His men become panic-stricken at the first rush and are slaughtered.
Baker himself, with a few of his officers, succeeds by hard fighting in cutting a way out, but his force is annihilated.
British troops soon afterwards arrives at Suakin, and Sir Gerald Graham takes the offensive.
Baker Pasha accompanies the British force, and guides it in its march to the scene of his defeat, and is wounded at the desperately fought second battle of El Teb.
Baker will remain in command of the Egyptian police until his death in 1887.
Among his writings are Our National Defences (1860), War in Bulgaria, a Narrative of Personal Experience (London, 1879), and Clouds in the East (London, 1876).
The crime that led to Baker's conviction and military discharge may have inspired the 1894 pornographic novel Raped on the Railway: a True Story of a Lady who was first ravished and then flagellated on the Scotch Express.
Elements of the same incident are suggested by Sir Arthur Conan Doyle in his Sherlock Holmes short story, The Adventure of the Bruce-Partington Plans.
Baker had been educated in Gloucester and in Ceylon, and in 1848 had entered the Ceylon Rifles as an ensign.
Soon transferred to the 12th Lancers, he had seen active service with that regiment in the 8th Cape Frontier War of 1852—1853.
Baker in the Crimean War had been present at the Battle of Chernaya River and at the fall of Sevastopol, and in 1859 he became major in the 10th Hussars, succeeding only a year later to the command and holding this position for thirteen years, during which period the highest efficiency of his men had been attained.

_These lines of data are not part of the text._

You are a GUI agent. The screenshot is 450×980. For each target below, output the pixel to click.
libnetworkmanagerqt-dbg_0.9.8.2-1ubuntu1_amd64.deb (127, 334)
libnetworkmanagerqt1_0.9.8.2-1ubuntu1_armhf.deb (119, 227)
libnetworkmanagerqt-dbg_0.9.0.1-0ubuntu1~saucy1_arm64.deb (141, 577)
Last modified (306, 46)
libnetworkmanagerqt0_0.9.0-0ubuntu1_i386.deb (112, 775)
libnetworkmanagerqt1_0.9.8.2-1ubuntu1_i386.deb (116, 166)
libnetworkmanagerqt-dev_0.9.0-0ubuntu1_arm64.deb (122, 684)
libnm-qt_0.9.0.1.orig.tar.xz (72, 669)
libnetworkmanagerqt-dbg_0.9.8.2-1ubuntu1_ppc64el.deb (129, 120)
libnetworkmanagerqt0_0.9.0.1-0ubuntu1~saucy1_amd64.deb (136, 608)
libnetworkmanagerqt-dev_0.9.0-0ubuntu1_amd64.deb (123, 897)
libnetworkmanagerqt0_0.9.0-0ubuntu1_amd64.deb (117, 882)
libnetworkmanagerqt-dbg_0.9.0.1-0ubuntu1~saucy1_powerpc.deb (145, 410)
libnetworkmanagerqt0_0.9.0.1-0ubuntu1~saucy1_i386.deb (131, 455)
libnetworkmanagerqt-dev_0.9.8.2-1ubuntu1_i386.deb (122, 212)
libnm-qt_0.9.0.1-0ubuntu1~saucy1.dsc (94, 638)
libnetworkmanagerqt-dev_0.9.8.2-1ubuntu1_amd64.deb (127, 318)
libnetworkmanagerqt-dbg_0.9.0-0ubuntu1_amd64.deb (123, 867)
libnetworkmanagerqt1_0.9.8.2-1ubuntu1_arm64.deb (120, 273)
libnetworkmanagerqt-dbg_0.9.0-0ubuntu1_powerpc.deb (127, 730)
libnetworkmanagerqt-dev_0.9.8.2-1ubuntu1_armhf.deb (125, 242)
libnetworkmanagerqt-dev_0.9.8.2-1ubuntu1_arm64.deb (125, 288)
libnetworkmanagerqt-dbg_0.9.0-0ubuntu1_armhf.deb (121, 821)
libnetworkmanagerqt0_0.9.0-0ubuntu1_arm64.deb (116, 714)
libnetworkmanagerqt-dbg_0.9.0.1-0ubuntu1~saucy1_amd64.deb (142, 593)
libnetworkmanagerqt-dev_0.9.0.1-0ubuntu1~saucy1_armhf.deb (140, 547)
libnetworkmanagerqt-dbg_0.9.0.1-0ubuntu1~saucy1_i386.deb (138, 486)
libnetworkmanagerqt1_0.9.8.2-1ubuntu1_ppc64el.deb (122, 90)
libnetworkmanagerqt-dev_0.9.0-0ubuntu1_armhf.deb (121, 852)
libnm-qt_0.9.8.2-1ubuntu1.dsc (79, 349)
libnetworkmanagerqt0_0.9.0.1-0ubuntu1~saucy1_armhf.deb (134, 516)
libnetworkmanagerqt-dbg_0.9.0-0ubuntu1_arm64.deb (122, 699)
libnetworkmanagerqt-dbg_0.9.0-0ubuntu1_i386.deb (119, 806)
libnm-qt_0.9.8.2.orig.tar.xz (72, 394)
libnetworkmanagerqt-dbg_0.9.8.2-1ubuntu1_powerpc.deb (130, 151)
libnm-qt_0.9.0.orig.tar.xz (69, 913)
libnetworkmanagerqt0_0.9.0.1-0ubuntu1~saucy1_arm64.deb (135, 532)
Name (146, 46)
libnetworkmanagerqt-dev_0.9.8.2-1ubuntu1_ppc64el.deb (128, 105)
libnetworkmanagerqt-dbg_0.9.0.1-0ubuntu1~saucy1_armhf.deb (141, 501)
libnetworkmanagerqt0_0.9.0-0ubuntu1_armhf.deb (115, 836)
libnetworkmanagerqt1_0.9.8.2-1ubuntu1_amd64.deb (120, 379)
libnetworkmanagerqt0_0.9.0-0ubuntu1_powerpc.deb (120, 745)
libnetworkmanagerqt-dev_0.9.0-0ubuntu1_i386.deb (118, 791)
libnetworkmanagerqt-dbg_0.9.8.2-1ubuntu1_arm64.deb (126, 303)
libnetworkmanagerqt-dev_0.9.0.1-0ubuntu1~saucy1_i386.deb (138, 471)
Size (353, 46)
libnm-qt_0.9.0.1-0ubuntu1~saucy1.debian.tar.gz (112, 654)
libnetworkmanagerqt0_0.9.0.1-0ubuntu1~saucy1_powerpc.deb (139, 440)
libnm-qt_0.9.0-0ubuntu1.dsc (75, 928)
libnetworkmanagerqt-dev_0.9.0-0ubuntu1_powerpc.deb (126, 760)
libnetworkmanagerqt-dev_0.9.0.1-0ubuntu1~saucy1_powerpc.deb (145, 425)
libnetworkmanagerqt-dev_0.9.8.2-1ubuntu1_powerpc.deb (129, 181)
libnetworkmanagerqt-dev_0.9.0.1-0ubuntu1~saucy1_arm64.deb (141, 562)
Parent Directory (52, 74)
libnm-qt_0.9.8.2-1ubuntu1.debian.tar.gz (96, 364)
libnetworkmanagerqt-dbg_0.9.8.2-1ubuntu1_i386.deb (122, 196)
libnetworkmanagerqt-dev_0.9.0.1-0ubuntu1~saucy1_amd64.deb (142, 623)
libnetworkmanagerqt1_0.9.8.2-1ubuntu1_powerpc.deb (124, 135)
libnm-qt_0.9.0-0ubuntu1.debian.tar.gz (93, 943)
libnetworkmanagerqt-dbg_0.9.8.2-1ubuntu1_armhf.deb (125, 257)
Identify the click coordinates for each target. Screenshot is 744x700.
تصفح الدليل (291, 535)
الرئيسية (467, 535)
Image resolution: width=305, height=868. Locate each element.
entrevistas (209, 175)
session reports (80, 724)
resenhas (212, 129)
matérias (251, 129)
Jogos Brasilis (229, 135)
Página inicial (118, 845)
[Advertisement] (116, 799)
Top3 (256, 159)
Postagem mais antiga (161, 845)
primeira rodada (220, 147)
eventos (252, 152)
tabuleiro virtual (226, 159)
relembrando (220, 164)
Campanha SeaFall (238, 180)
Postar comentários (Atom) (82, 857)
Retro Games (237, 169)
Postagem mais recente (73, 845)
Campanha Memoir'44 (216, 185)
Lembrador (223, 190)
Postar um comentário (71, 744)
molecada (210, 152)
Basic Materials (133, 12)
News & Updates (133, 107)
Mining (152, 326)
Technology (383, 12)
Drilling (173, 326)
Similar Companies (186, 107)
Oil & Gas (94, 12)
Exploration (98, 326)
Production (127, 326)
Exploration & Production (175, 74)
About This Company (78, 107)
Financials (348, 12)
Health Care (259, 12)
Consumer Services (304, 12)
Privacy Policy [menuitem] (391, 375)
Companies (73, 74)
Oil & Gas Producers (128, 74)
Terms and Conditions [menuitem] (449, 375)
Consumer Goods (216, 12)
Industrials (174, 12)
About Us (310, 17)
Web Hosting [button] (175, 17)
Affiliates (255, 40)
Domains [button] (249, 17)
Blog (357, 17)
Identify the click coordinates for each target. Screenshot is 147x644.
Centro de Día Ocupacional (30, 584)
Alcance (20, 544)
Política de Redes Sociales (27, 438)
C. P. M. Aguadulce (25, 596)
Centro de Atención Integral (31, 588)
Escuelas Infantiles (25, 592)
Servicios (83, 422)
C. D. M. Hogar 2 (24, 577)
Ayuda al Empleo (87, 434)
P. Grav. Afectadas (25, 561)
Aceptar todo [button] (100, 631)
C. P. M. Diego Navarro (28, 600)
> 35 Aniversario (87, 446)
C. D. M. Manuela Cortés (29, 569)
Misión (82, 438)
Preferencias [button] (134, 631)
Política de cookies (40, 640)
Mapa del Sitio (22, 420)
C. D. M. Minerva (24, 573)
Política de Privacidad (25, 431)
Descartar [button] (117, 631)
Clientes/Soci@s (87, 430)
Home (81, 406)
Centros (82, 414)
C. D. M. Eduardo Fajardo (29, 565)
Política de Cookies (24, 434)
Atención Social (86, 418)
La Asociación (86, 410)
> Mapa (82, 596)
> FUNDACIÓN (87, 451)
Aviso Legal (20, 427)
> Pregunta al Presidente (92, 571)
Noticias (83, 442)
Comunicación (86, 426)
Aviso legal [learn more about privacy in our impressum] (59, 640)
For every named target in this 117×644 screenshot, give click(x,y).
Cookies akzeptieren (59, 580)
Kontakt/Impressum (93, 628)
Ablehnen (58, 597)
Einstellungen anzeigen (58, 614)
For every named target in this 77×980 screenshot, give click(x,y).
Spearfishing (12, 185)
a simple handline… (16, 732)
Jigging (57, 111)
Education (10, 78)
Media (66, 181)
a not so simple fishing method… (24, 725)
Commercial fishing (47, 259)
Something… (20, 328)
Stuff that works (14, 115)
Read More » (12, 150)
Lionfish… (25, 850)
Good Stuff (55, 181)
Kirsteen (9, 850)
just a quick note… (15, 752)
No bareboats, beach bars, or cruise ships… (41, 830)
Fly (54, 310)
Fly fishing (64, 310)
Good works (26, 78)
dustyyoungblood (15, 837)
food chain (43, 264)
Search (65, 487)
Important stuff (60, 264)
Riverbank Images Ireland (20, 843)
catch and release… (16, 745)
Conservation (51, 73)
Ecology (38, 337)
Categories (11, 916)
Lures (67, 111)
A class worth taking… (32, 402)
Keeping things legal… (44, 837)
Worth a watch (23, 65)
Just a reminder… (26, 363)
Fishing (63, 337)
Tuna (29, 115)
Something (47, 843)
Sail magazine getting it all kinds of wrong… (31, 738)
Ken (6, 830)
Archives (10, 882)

He ha passed through the wars of 1866 and 1870 as a spectator with the German armies, and in 1873 he had started upon a famous journey through Khorasan.
Though he had been unable to reach the Khanate of Khiva, the results of the journey had afforded a great deal of political, geographical and military information, especially as to the advance of Russia in central Asia.
Back in England in 1874, he had taken up a staff appointment at Aldershot.
Less than a year later, Colonel Baker’s career in the British army had come to an untimely end with his arrest, on a charge of indecent assault upon a young woman in a railway carriage.
He had offered no defense, and had been sentenced to a year’s imprisonment and a fine, after which he had been dismissed from the service.
Two years later, having meanwhile left England, Baker had entered the service of the Ottoman Army in the war with Russia.
At first in a high position in the gendarmerie, he had soon been transferred to Mehmed Ali Pasha’s staff, taking over the command of a division of infantry.
With this division, Baker had sustained the rearguard action of Tashkessen against the troops of Gourko.
Promoted Ferik (lieutenant-general) for this feat, he had continued to command Suleiman’s rearguard.
After the peace he had been employed in an administrative post in Armenia, where he had remained until 1882, when he was offered the command of the newly formed Egyptian army, which he accepted.
On his arrival at Cairo, however, the offer had been withdrawn and he had only obtained the command of the Egyptian police.
In this post, he has devoted by far the greater amount of his energy to the training of the gendarmerie, which he realizes will be the reserve of the purely military forces.